Al final, llegaron corriendo al Hotel Miramar, por entonces un hospital de sangre, «con el suelo lleno de soldados en camilla».

El final de la guerra también supuso el fin del negocio familiar de exportación de vinos, pasas, garbanzos y otros productos: Nietos de Simeón Giménez. Al parecer, explica Victoria Giménez, a causa de la prohibición de Franco de enviar estos productos a Sudamérica, el mercado tradicional de la compañía. «Toda la comida se quedó en el Puerto, tuvimos que recogerla entre todos y ahí se quedó el negocio», destaca su tía.

Después de la muerte del ingeniero, la familia se fue a vivir a Villa Suecia, una preciosa casa de estilo modernista que todavía sigue en pie en El Limonar.

El hotel de Villa Suecia

Pasaron los años y la familia decidió convertir la casa en un hotel. «Tenía 50 habitaciones porque además de la casa familiar tenía garaje, caballerizas, muchas cosas más y ahí también se hicieron habitaciones», detalla Lola, que señala que en un primer momento nombraron de encargada a una señora, «pero decía que tenía muy mala pata y que no venía nadie y al final nos dejó plantados».

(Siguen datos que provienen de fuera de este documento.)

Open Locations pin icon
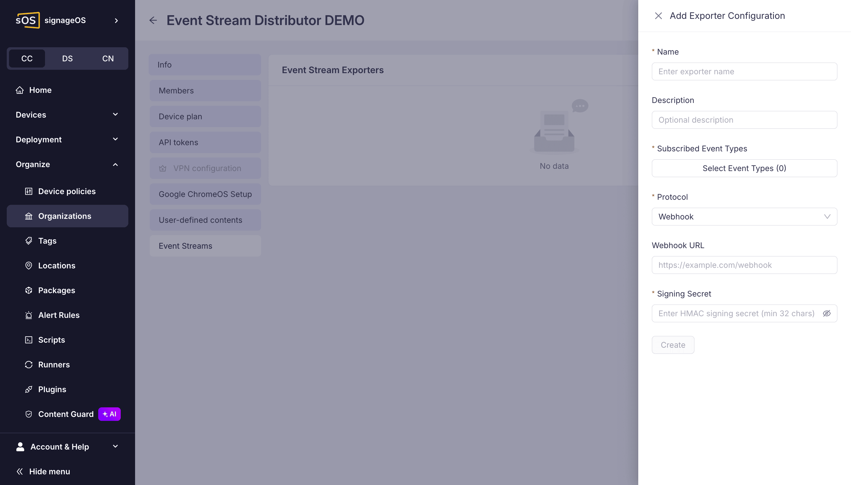Image resolution: width=851 pixels, height=485 pixels. [29, 265]
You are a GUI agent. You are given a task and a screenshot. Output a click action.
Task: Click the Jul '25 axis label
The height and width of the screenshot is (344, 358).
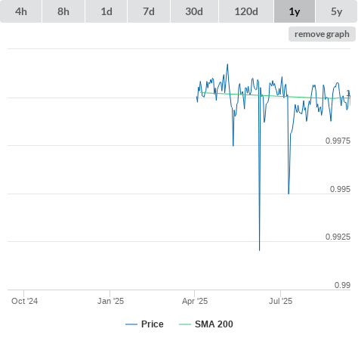[280, 301]
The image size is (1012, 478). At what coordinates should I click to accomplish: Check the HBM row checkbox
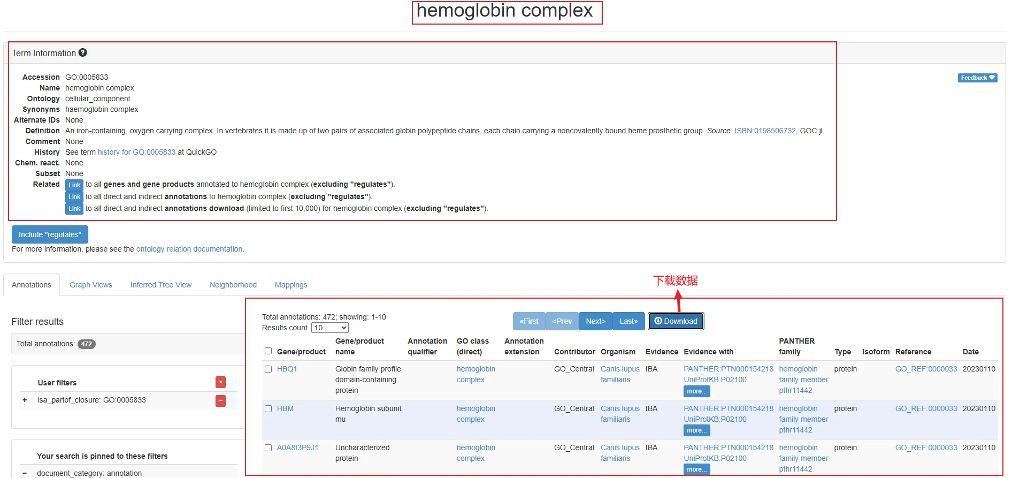click(269, 408)
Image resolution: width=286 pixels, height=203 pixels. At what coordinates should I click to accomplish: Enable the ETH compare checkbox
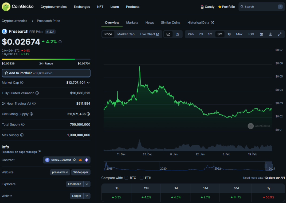[142, 178]
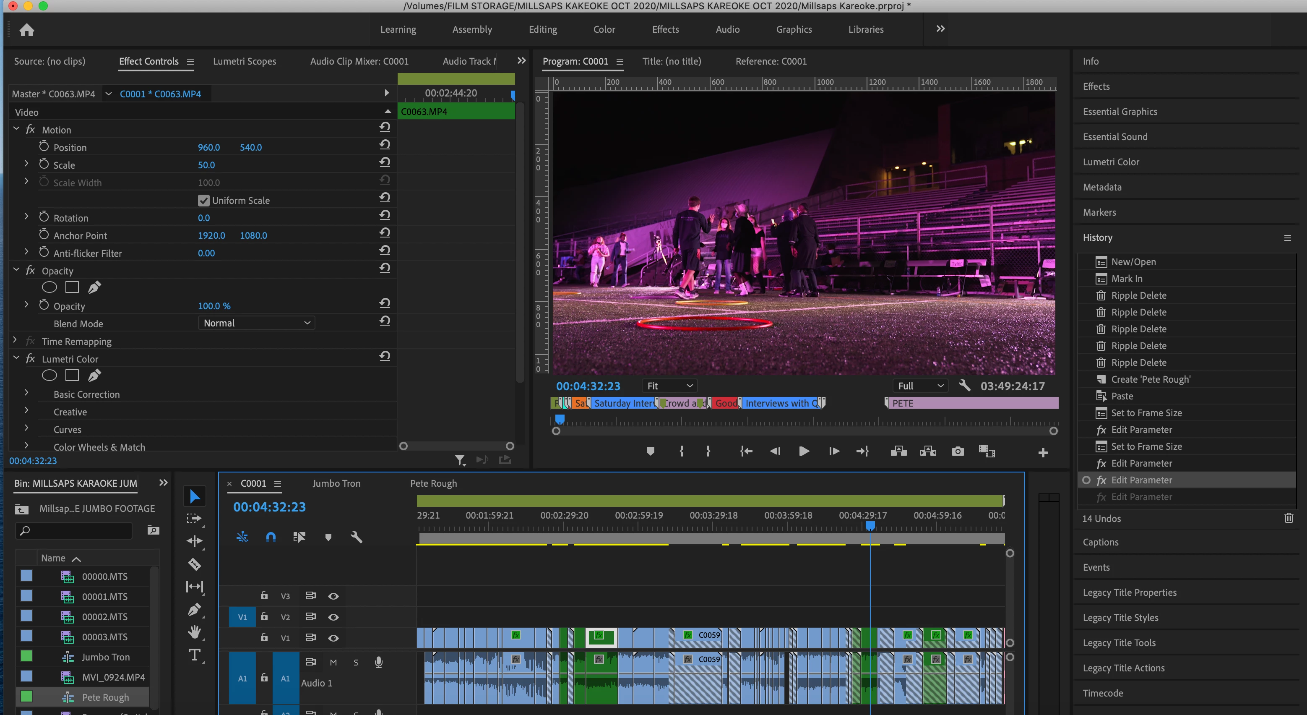Screen dimensions: 1307x715
Task: Select Create 'Pete Rough' history state
Action: point(1151,380)
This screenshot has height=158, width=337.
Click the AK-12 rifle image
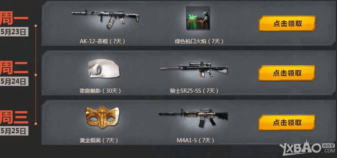coord(105,19)
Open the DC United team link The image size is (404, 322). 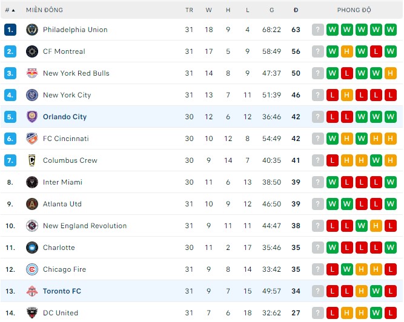pyautogui.click(x=60, y=313)
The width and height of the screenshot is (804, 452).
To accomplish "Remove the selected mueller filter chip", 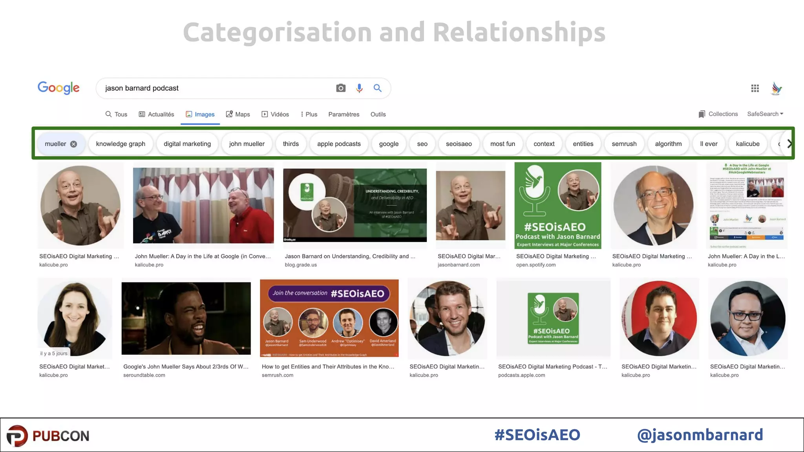I will [73, 144].
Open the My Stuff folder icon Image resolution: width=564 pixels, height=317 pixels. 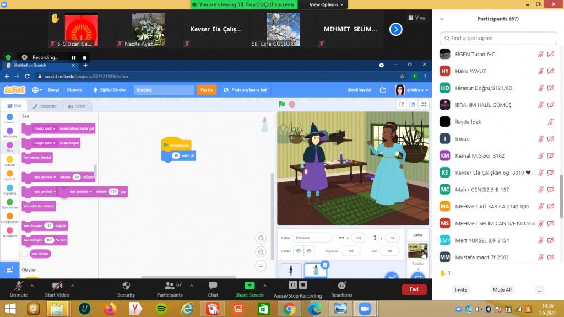click(383, 90)
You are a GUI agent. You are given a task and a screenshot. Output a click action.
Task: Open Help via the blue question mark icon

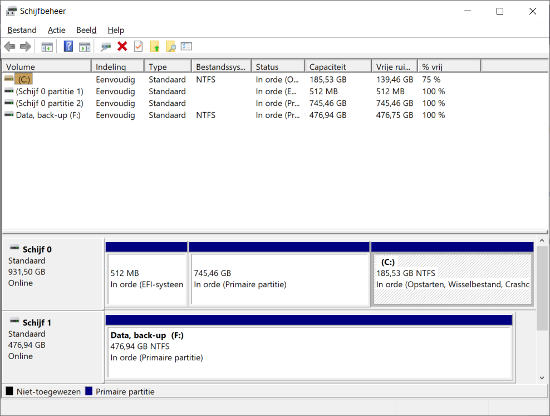68,47
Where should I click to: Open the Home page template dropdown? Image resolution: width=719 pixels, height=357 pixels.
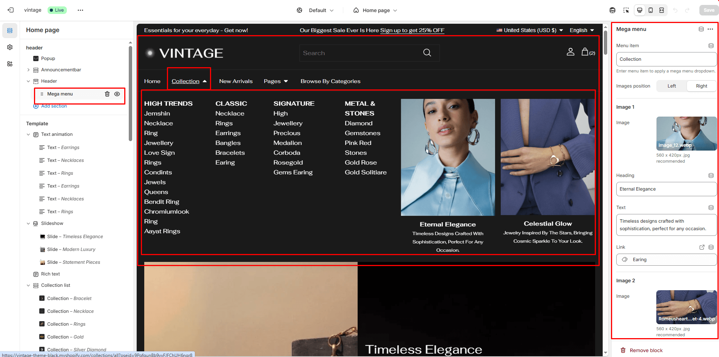(375, 10)
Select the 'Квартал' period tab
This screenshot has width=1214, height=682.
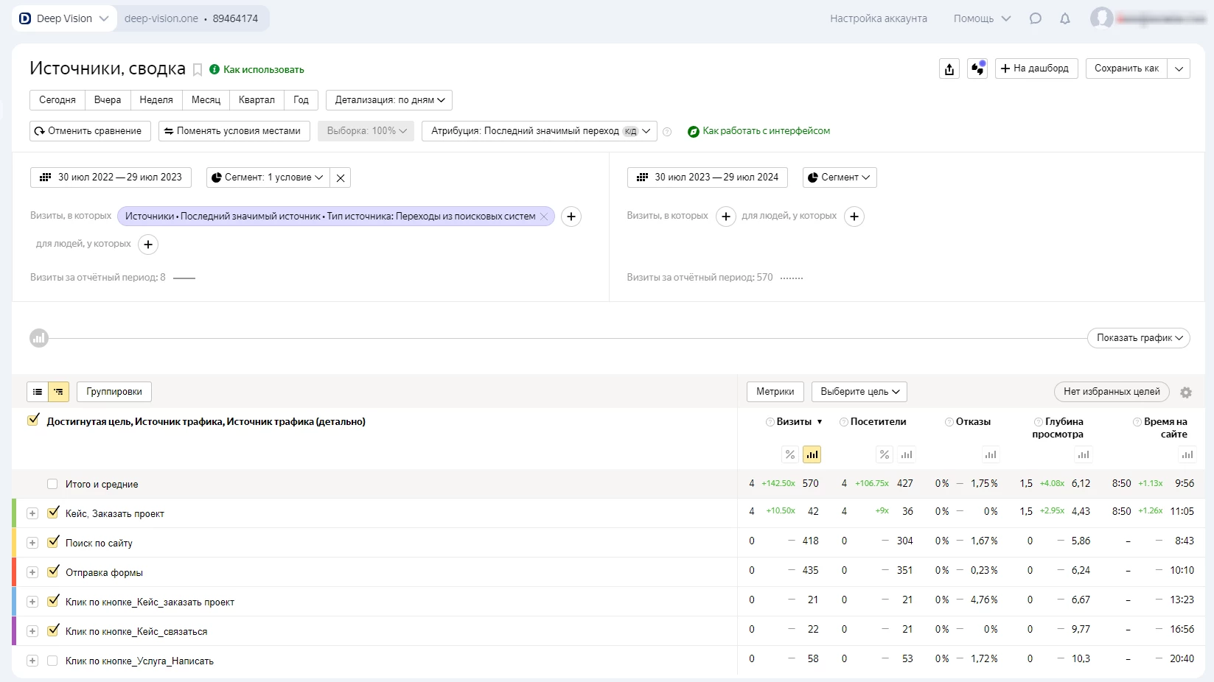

Fue entonces cuando sus propios hermanos la animaron a que fuera una de las que se hicieran cargo de Villa Suecia y el cambio en los mandos fue todo un éxito: «Lo hicimos en plan familiar; precisamente el éxito fue eso, que no parecía un hotel sino una casa particular».

Entre los clientes, Ira de Furstenberg y una señora francesa que se alojaba todo el año en Villa Suecia. Ahora bien, de la vida de los clientes nada se contaba, por eso Lola recuerda una ocasión en la que una amiga llamó para averiguar algo sobre un cliente, «y yo le contesté que no me preguntara nada porque lo que pasaba en el hotel no tenía por qué contarlo».

En ocasiones, reflejo de ese ambiente familiar, no se le olvida cuando los clientes le pedían que se fuera a dormir, porque ellos se encargarían de apagar la chimenea cuando estaba el fuego encendido.

Buen humor y vitalidad

Lola Giménez explica que ha llegado tarde a los teléfonos móviles, «porque me han cogido pudiendo ver ya poco». Hace un tiempo dejó su piso en La Malagueta para volver al barrio del Limonar, a una residencia de ancianos, donde explica que está muy bien. Su sobrina Victoria cuenta de ella que «disfruta de todo» cada vez que la saca de paseo. «Si vas con una persona y te saca de paseo no vas a estar quejándote», contesta su tía.

Para la afable Lola Giménez, el secreto para rozar el siglo consiste «en tener sobre todo buen humor y que te gusten todas las comidas, porque poner pegas es un sufrimiento», ríe.

«Tendremos que vernos cuando llegues a los cien», le dice el periodista, y Lola Giménez Reyna vuelve a sonreír.